Marco Melandri in sella alla Bmw S 1000 RR

Un cuore tedesco per una moto italiana. Dopo una prima esperienza negli anni Novanta, tornerà sul mercato l’accoppiata Bmw-Bimota. Infatti la casa riminese ha scelto, per il proprio nuovo modello motorizzato a 4 cilindri, il propulsore che attualmente equipaggia la Bmw S 1000 RR. Le doti di leggerezza e potenza del “cuore” bavarese ben si adattano al nuovo progetto Bimota. Il motore pesa 59.8 Kg e sviluppa 193 cavalli a 13mila giri. Con questa scelta la Bimota torna praticamente alle origini. Infatti i suoi primi modelli negli anni ’70 erano equipaggiati proprio da motori a quattro cilindri. Anche la collaborazione con la Bmw ha dei precedenti. Risale al 1995 il primo progetto fra le due case: la BB1 Supermono.
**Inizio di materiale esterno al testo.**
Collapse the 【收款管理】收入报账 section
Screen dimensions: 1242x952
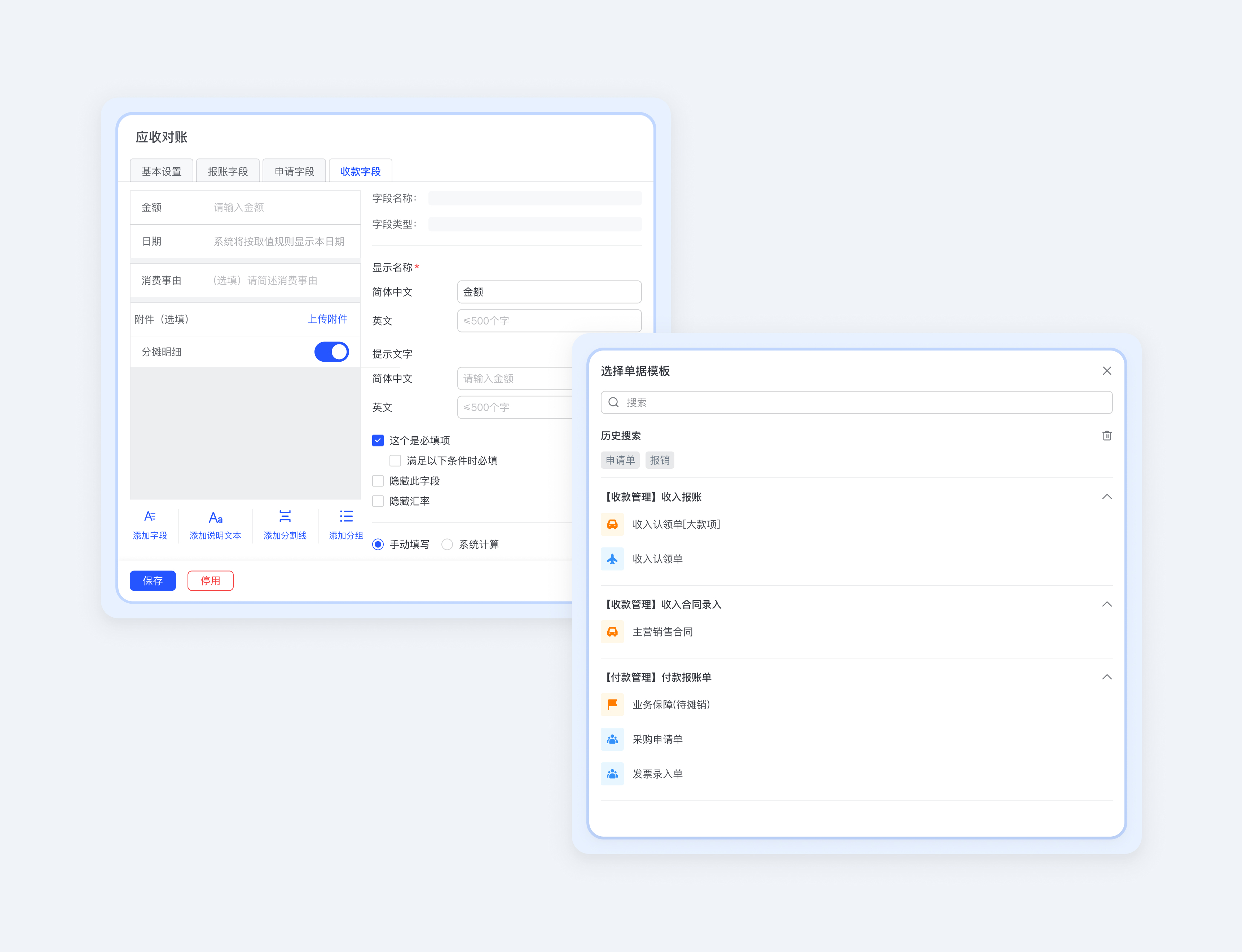click(x=1106, y=497)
In quel caso si trattava di un motore monocilindrico, il Bmw F650. Sviluppava 48 cavalli, e il veicolo intero pesava 167 Kg; raggiungeva una velocità massima di 196 Km/h. Tra il 1995 e il 1996 ne vennero prodotti 376 esemplari.

Un “concept” del nuovo progetto Bimota-Bmw verrà presentato al salone del motociclo, l’Eicma, in programma alla Fiera di Milano (Rho-Pero) dal 15 al 18 novembre.